2002 Latest Caselaw 466 Bom

Citation : 2002 Latest Caselaw 466 Bom
Judgement Date : 29 April, 2002

Bombay High Court
Sonewadi Vividh Karyakari Seva ... vs The State Of Maharashtra And Ors. on 29 April, 2002
Equivalent citations: (2002) 104 BOMLR 520
Author: D Karnik
Bench: D Karnik

JUDGMENT

D.G. Karnik, J.

1. Heard the learned Counsel for the respective parties. Rule, made returnable forthwith by consent for the parties.

2. The petitioner was registered as a Co-operative Society in the year 1954 under the Bombay Co-operative Societies Act. The petitioner claims to be a multi-purpose resource society. The area of operation of the petitioner society is stated to be entire Sonewadi village including Mhasobawadi. According to the Certificate issued by the Tahsildar, Kopargaon on 21st October, 1999. (at page 109 of the petition) the village Chande Kasare consists of three residential clusters (commonly known as "Wadis") viz. Sone Wadi, Mhasoba Wadi and Nagad Wadi. One more multi-purpose resource society was subsequently registered in the same village and that society is known as Nagadwadi V. K. S. Society Ltd., According to the petitioner, some disgruntled members who were defeated in the elections to the Managing Committee of the petitioner society proposed to form another society (proposed as Saptashrungji V.K.S. Society which is Respondent No. 5 herein. It is alleged that the proposal for formation of Respondent No. 5 society was made citing 91 persons as the proposed members. According to the petitioner, the respondent No. 5 had not obtained the 'no objection' of the petitioner and yet the Respondent No. 5 society was registered by the District Deputy Registrar under Section 9 of the Act on or about 24th May, 2001, as a Multi-purpose Resource Society under Rule 10 of the Maharashtra Co-operative Societies Rules (for short the Rules). The Certificate of Registration was issued to the Respondent No. 5 on 24th May, 2001. The petitioner society challenged this Certificate of Registration granted to the Respondent No. 5 society by filing an Appeal No. A-7/2001 before the Divisional Joint Registrar under Section 152 of the Act. The Divisional Joint Registrar, by an order dated 21st December, 2001, dismissed the appeal and confirmed the Certificate of Registration dated 24th May, 2001. This order of the Divisional Joint Registrar dated 21st December, 2001 passed in Appeal No. A-7/2001 is challenged in this petition.

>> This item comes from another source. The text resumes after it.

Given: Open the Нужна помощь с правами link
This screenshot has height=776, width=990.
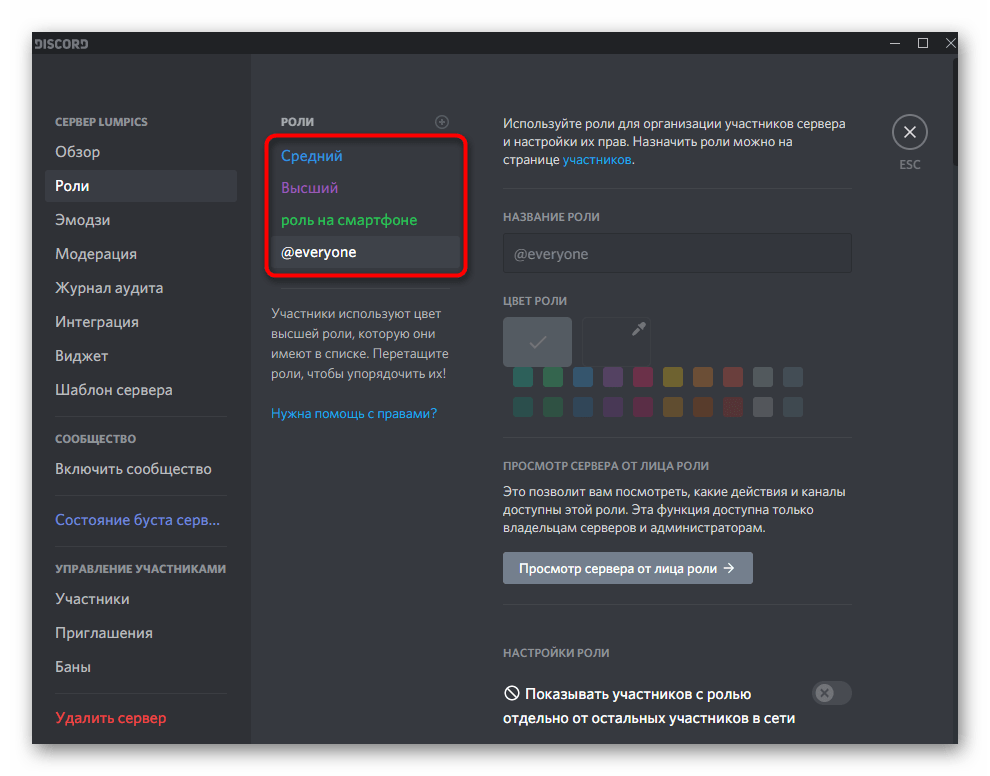Looking at the screenshot, I should click(354, 413).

SUBMISSIONS OF THE LEARNED COUNSEL FOR THE PETITIONERS

3. Shri Raghuvanshi, learned Counsel appearing for the petitioner, submitted that petitioner society being an existing multi-purpose resource society, ought to have been heard before registering another multi-purpose resource society. He submitted that there was already one more multipurpose resource society, which was registered under the name Nagadwadi V.K.S. Society Ltd., operating in the same area Sone Wadi (part of village Chande Kasare) and, therefore, hearing ought to have been given to the petitioner society as well as Nagadwadi V. K. S. Society before registration of a third society.

4. According to the learned Counsel for the petitioner, the Government of Maharashtra has issued a Circular dated 7th February, 2001 according to which there should normally be only one resource society in a village; however, if there is a demand of second society, it can be registered only where the business of each of the society was likely to be in excess of Rs. 50 lacs per year. According to the learned Counsel for the petitioner the third society cannot be registered in the same village, as per the said Circular which is issued as a policy directive under proviso to Section 4 of the Maharashtra Co-operative Societies Act, 1960 (for short the Act). The registration of the third society in the village, according to the learned Counsel was, contrary to the policy directives and, therefore, third society ought not to have been registered.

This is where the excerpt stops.